Are Alternate Means Available?
Kennedy’s position on racial preferences in state-run institutions of higher learning might be described as somewhere between those, like Justices Scalia and Thomas, who believe in a strict color-blind interpretation of the constitution, and those, like Justices Ginsberg and Breyer, who avidly support the constitutionality of racial preferences. But Kennedy is considerably closer to the Scalia-Thomas wing. Unlike the left-of-center justices, Kennedy believes that racial classifications and the distribution of burdens and benefits on the basis of such classifications are constitutionally suspect and only justified when a truly compelling state interest is at stake. The Fourteenth Amendment’s Equal Protection Clause, he believes, casts most racial preference policies in doubt since the losers in the race-classification game are denied the law’s equal protection. Even when there is a compelling interest at stake, Kennedy thinks race classifications are permissible only when alternative means are unavailable.
His opinion in the 2007 Seattle school desegregation case is instructive (Parents Involved in Community Schools v. Seattle School District No. 1). The case involved the assignment of public school students to various schools in a Seattle school district on the basis of their stated racial category for the purpose of attaining greater racial balance and avoiding excessive racial concentration in any one school.
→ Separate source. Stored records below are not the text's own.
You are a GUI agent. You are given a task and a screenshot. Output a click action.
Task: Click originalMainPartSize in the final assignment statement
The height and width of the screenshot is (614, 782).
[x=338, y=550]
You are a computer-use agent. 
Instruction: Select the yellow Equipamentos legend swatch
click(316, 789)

The four most conservative justices voted to invalidate the race-based assignment program as a clear violation of the Equal Protection Clause, with Chief Justice Roberts authoring the memorable lines "the way to stop discrimination on the basis of race is to stop discrimination on the basis of race." Kennedy’s position was less categorical. He agreed with the dissenting four justices (Breyer, Souter, Ginsburg, Stevens) that under certain circumstances racial diversity might be considered a genuinely compelling state interest legitimating some form of race-conscious policies, but argued that greater racial balance in the public schools was possible without requiring individual students to classify themselves by race.
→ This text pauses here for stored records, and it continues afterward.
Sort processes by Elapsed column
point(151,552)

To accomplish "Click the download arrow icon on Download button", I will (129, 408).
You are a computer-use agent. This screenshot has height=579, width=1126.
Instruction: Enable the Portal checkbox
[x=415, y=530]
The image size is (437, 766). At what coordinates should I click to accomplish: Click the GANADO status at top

‘A Pernicious Government Action’
The latter was seen as an inherently divisive, demeaning, and constitutionally suspect procedure. "The allocation of government burdens and benefits, contentious under any circumstances, is even more divisive," he wrote, "when allocations are made on the basis of individual racial classifications." "Reduction of an individual to an assigned racial identity for differential treatment is among the most pernicious actions our government can undertake." Kennedy suggested that there were other ways to achieve greater racial balance in the public schools that did not require the constitutionally dubious practice of requiring incoming students to categorize themselves by race. Such ways might include drawing school-zone boundaries to encompass demographically diverse populations, and locating new school buildings in areas that could draw from a diverse surrounding population.
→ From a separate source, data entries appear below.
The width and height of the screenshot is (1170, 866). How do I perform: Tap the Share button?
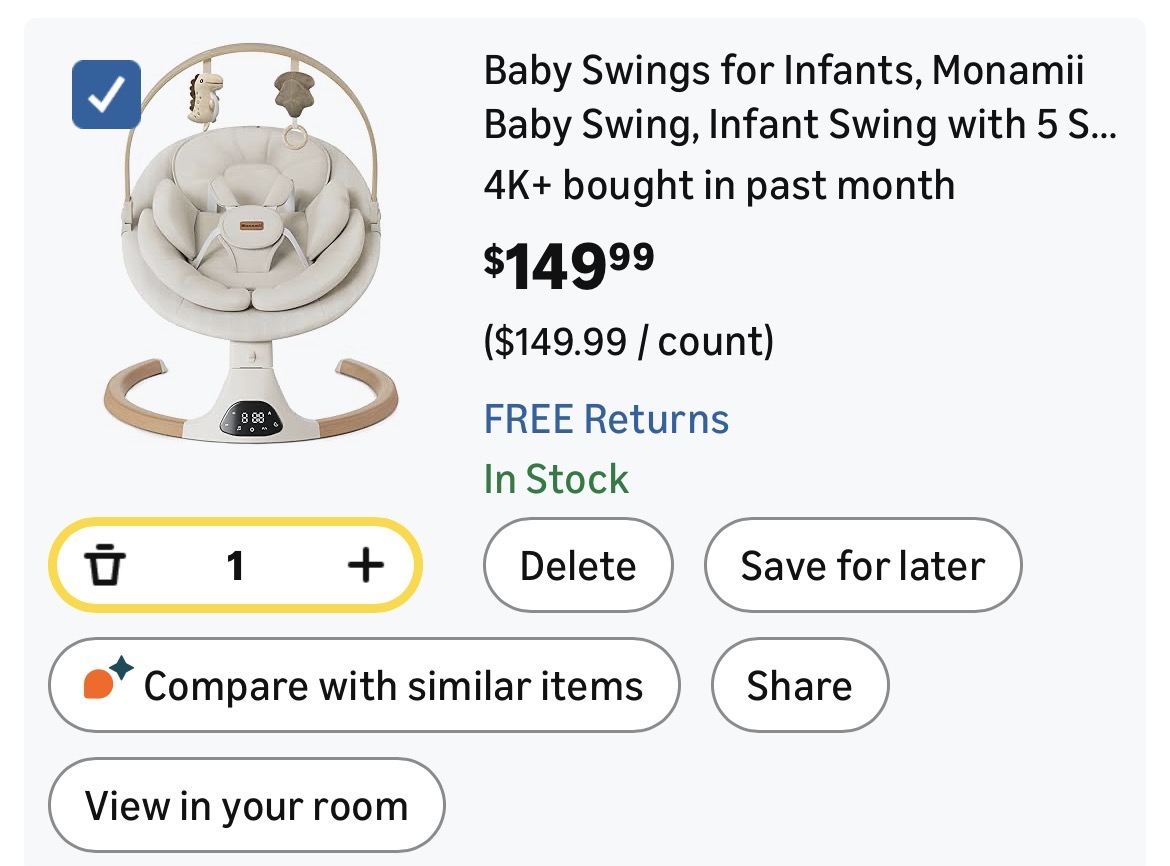pos(799,686)
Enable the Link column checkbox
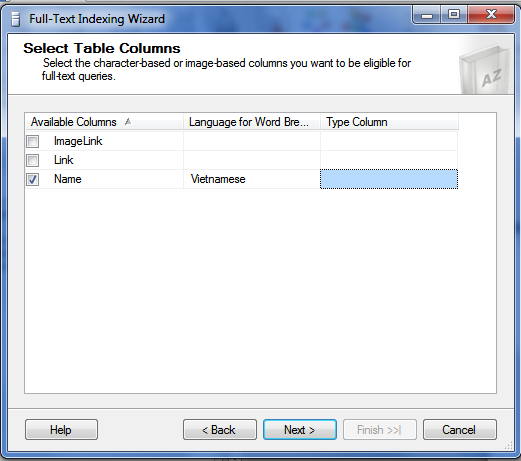521x461 pixels. (x=33, y=160)
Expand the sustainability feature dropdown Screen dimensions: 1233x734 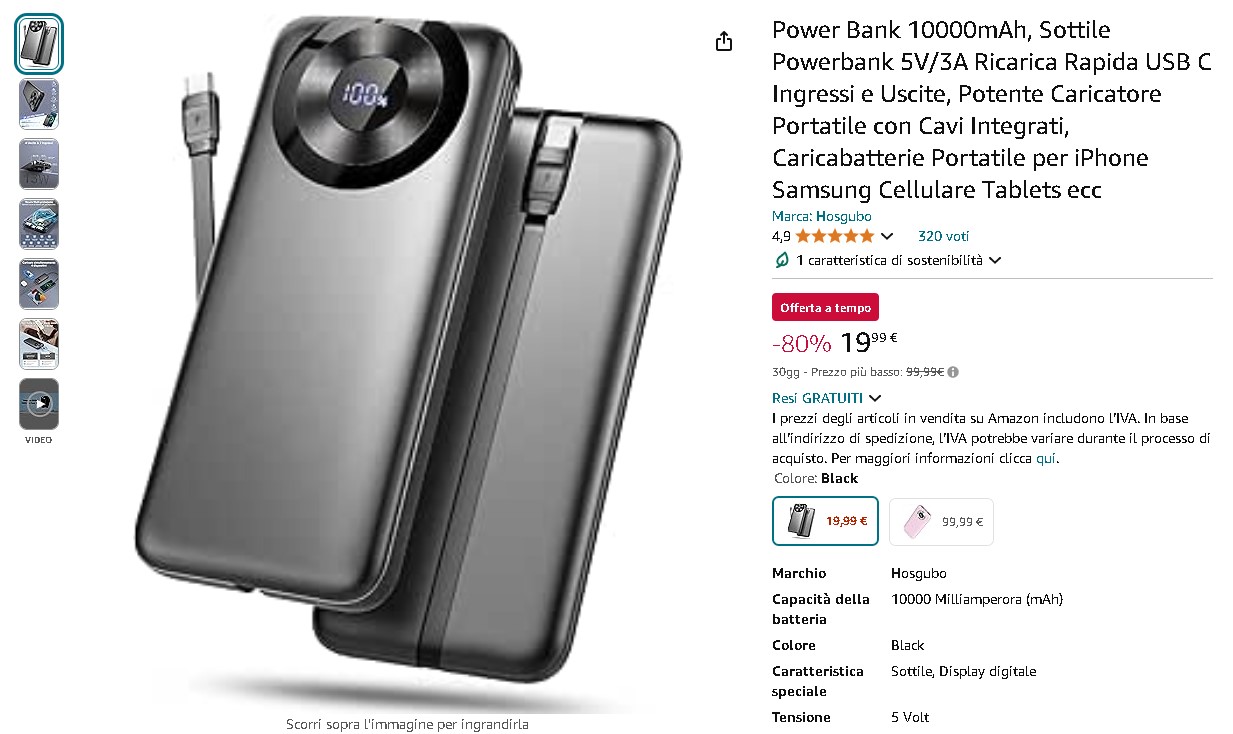(994, 260)
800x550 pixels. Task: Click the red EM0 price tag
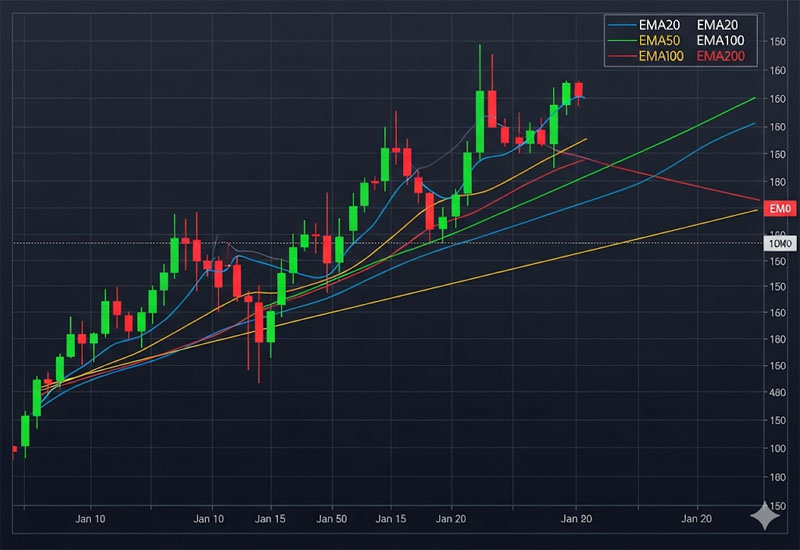click(x=779, y=208)
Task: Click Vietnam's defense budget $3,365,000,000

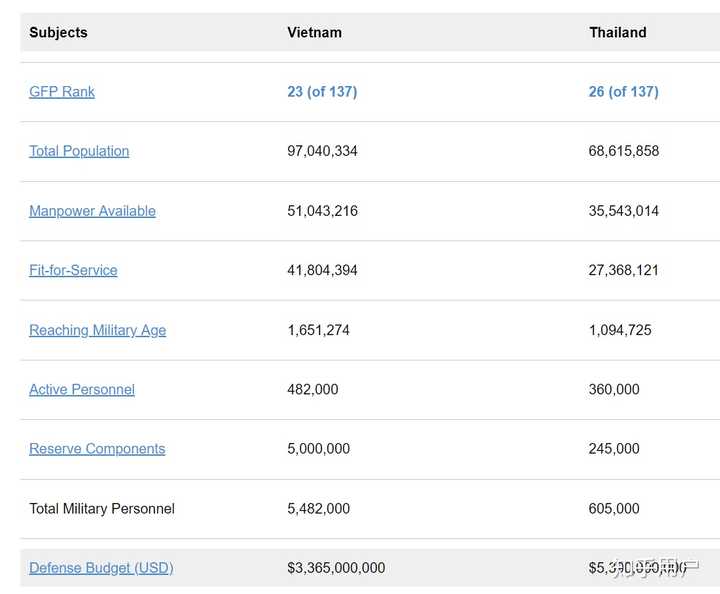Action: coord(336,568)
Kennedy’s distaste for race classification was also apparent in Metro Broadcasting Inc. v. the F.C.C., a 1990 case dealing with the preferential issuance of radio and TV licenses to minority owned firms. In a dissenting opinion joined by Justice Scalia, Kennedy criticized the Court’s majority for abandoning the strict scrutiny standard of judicial review in race-preference cases in favor of a much looser standard of judicial oversight that accepts race classifications as long as they are considered "benign." Alluding to the infamous Plessy decision, he wrote, "I regret that after a century of judicial opinions we interpret the Constitution to do no more than move us from ‘separate but equal’ to ‘unequal but benign’."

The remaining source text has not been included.